Required action:
Begin with the line containing "Task: Download the maus computer entry" and reproduce it and all later lines exactly, through the last line of the records. Add nothing else.

The data:
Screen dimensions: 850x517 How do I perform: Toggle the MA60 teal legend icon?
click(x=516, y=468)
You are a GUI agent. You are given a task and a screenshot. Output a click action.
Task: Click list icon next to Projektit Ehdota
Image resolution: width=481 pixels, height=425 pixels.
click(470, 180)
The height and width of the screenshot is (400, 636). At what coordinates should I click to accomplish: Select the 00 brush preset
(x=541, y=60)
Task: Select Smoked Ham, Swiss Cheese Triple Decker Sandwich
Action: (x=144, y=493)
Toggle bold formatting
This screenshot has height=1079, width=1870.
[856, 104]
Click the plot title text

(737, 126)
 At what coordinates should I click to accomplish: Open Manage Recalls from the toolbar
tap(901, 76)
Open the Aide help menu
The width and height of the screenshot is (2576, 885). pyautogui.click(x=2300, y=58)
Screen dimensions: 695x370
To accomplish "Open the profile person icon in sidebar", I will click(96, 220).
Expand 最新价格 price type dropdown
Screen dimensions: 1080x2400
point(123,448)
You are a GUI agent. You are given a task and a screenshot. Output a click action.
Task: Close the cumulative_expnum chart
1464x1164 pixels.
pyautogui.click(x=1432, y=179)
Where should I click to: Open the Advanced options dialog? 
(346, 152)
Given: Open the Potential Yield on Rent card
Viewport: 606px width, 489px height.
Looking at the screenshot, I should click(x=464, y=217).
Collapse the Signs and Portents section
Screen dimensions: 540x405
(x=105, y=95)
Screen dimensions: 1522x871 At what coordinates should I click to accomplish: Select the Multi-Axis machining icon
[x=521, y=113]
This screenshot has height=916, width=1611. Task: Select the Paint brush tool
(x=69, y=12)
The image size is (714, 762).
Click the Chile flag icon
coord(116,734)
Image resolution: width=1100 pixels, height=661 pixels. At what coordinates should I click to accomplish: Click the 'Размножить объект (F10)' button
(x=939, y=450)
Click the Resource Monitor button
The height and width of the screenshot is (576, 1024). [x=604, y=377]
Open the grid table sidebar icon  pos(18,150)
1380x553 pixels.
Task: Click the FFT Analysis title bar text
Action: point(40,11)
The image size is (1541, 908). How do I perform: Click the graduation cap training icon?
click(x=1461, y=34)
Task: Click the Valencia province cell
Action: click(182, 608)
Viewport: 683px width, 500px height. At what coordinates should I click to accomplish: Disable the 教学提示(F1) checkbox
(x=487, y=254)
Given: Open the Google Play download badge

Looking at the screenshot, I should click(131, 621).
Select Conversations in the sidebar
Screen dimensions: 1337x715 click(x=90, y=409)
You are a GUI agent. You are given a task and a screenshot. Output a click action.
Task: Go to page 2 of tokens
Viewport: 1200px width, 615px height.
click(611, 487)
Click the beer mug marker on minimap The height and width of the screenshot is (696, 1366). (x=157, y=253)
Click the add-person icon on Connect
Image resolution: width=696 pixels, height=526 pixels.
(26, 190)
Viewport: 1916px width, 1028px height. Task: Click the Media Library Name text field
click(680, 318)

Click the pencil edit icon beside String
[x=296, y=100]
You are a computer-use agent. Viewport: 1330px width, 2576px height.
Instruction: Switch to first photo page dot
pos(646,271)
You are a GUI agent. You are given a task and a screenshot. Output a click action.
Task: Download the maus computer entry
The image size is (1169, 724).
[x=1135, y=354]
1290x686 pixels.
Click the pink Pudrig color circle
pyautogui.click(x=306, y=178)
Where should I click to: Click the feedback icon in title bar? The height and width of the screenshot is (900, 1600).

Result of the exercise:
Task: Download the maus computer entry
The image size is (1169, 724).
[x=1135, y=354]
1290x686 pixels.
Click the pink Pudrig color circle
pyautogui.click(x=306, y=178)
Where should I click to: Click the feedback icon in title bar? The height and width of the screenshot is (900, 1600).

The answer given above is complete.